> [EXCERPTED DATA]
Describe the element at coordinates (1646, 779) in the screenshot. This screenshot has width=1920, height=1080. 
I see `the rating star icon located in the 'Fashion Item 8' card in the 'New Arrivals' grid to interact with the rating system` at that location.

--

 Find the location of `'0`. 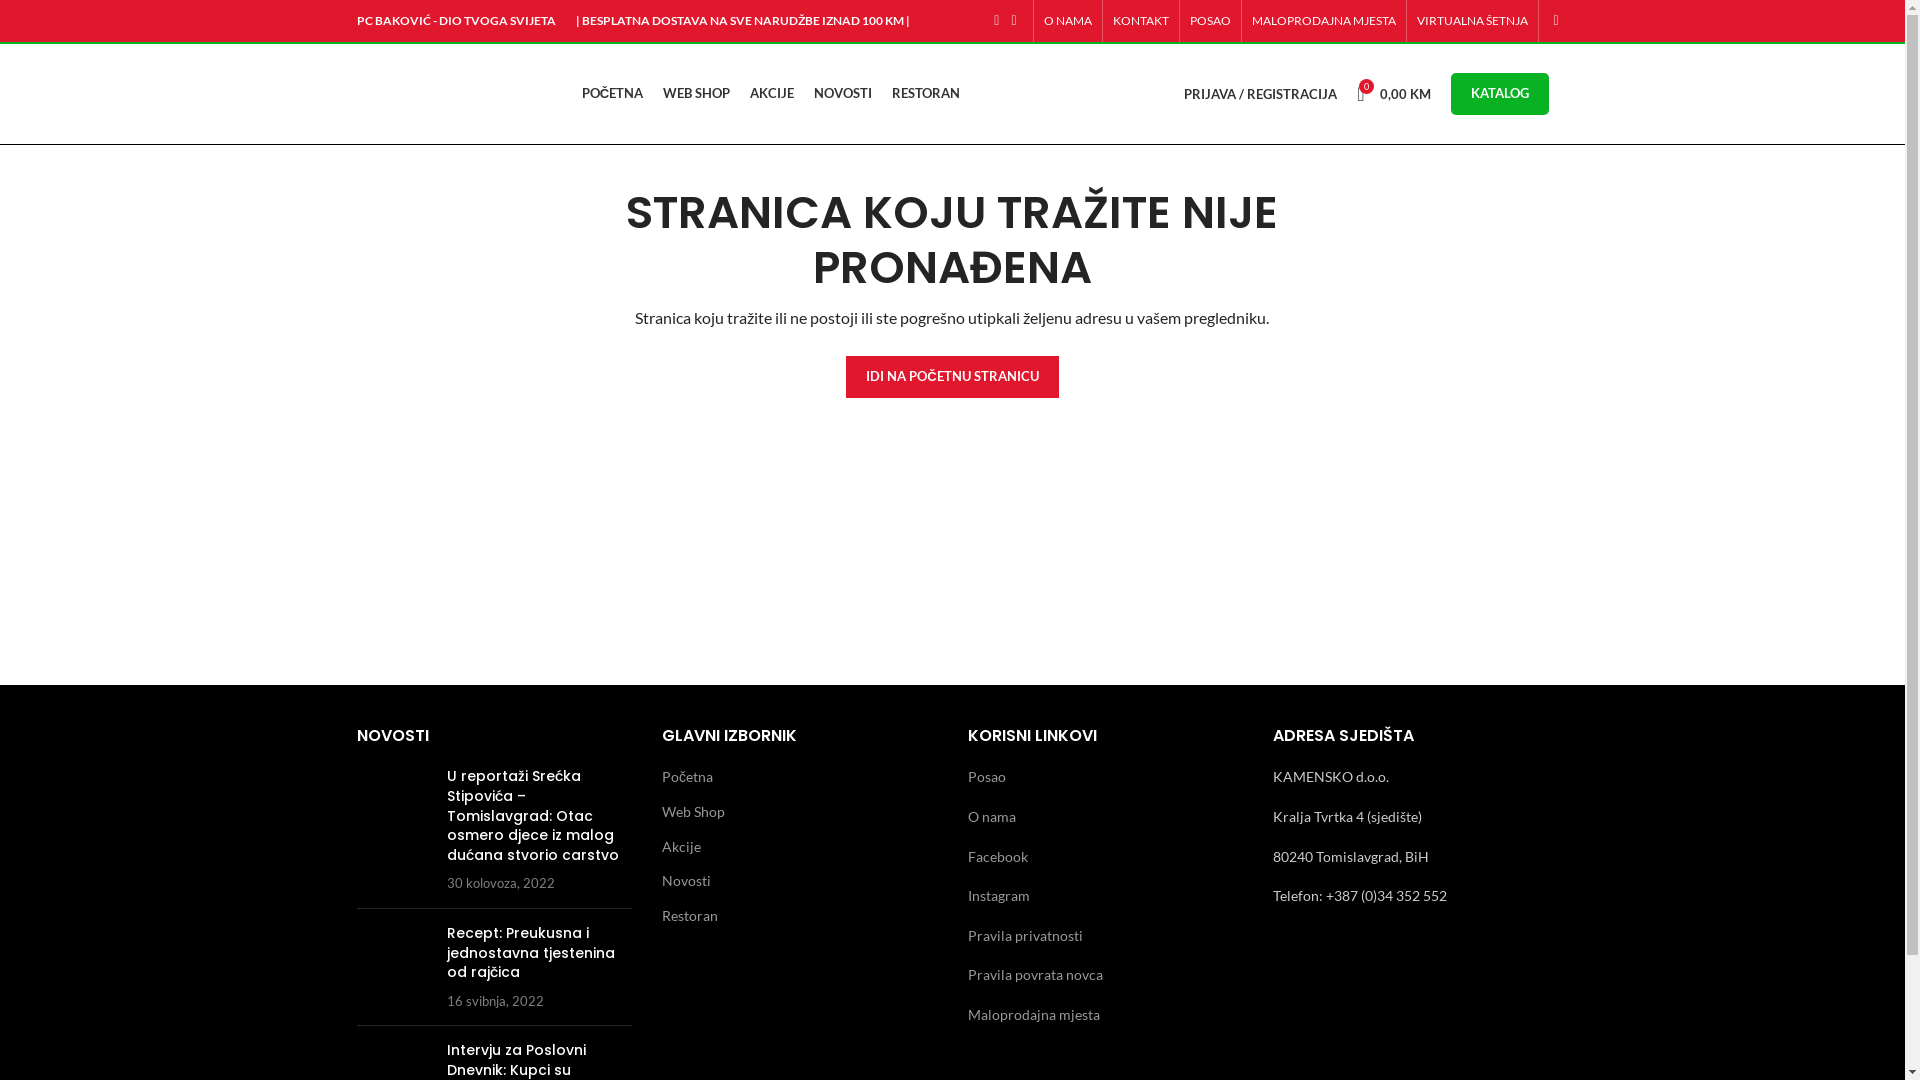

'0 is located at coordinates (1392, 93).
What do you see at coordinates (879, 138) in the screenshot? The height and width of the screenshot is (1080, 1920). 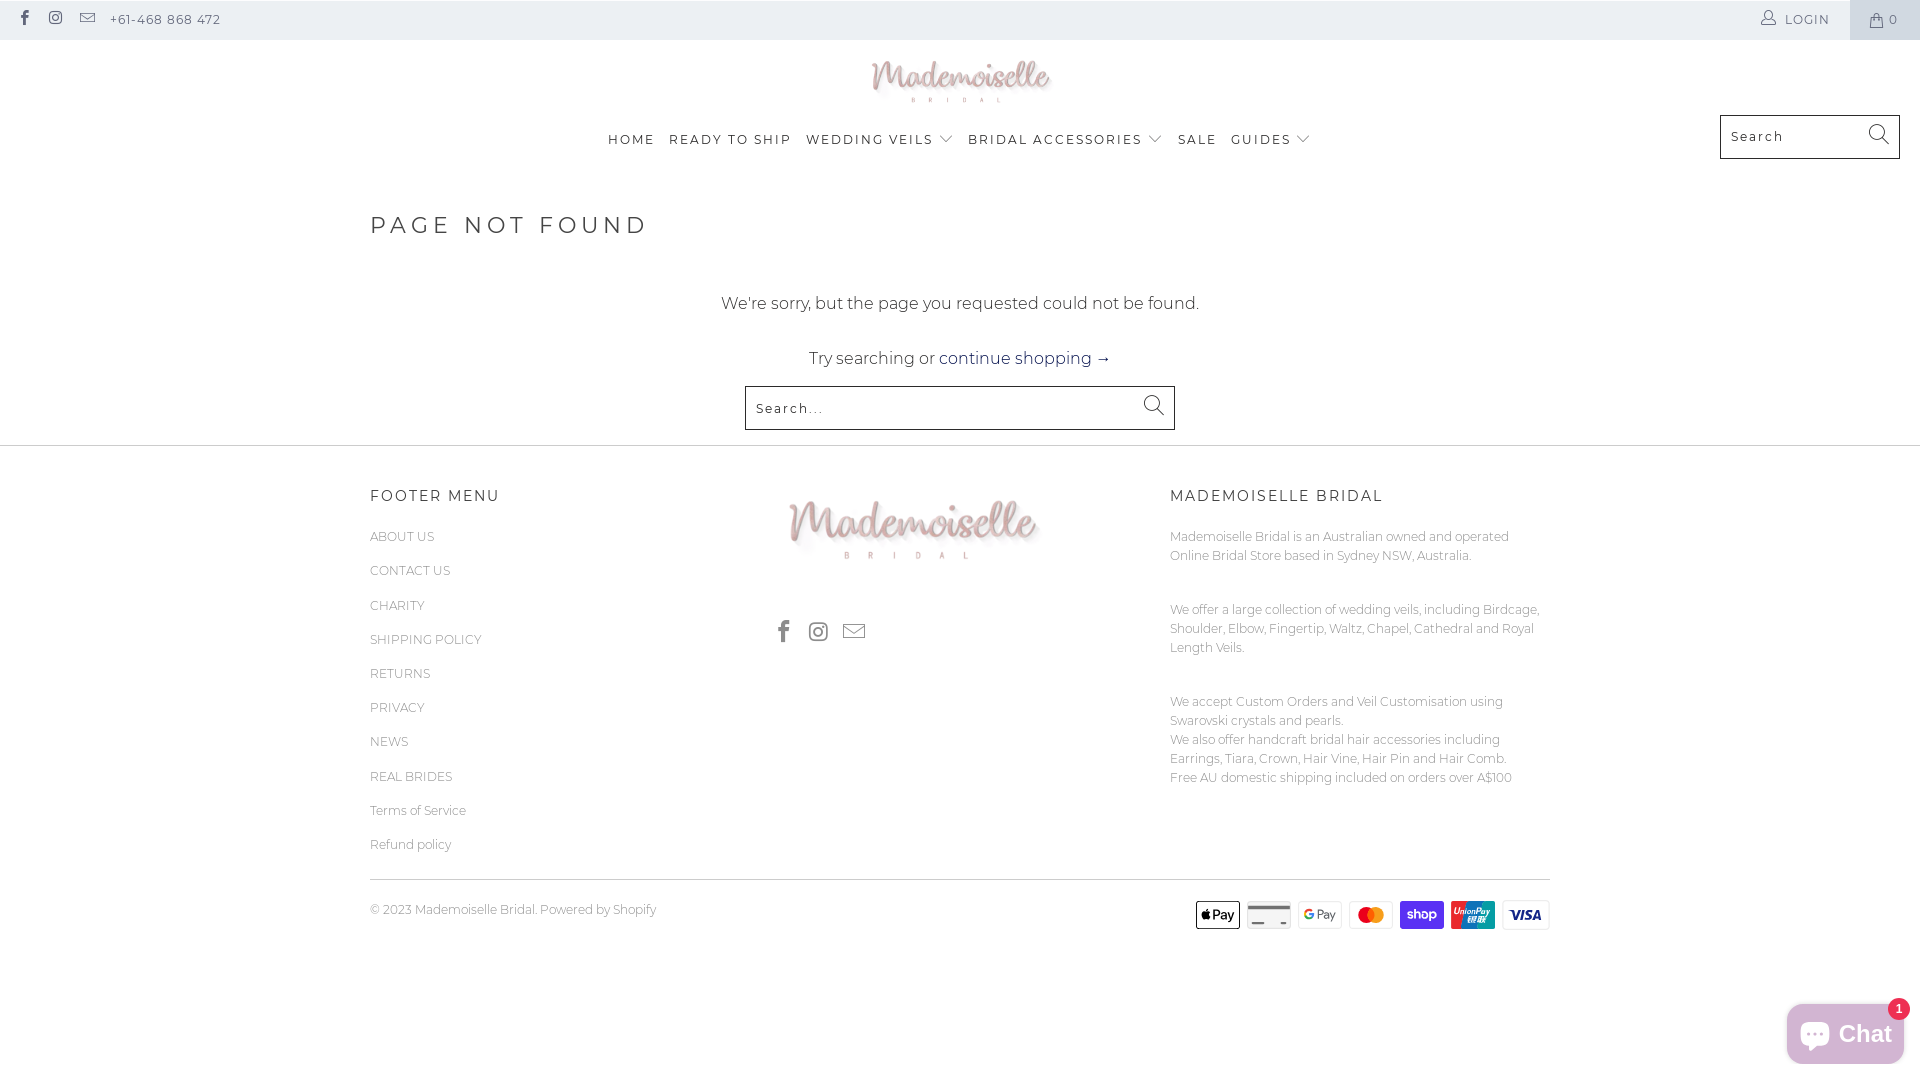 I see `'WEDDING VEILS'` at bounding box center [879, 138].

> [OBJECTIVE] Put the lines between the one holding "Describe the element" and the one holding "at that location.", inclusive, into a numbered list, omitting any blank lines.

> [OUTPUT BELOW]
1. Describe the element at coordinates (1646, 779) in the screenshot. This screenshot has width=1920, height=1080. 
2. I see `the rating star icon located in the 'Fashion Item 8' card in the 'New Arrivals' grid to interact with the rating system` at that location.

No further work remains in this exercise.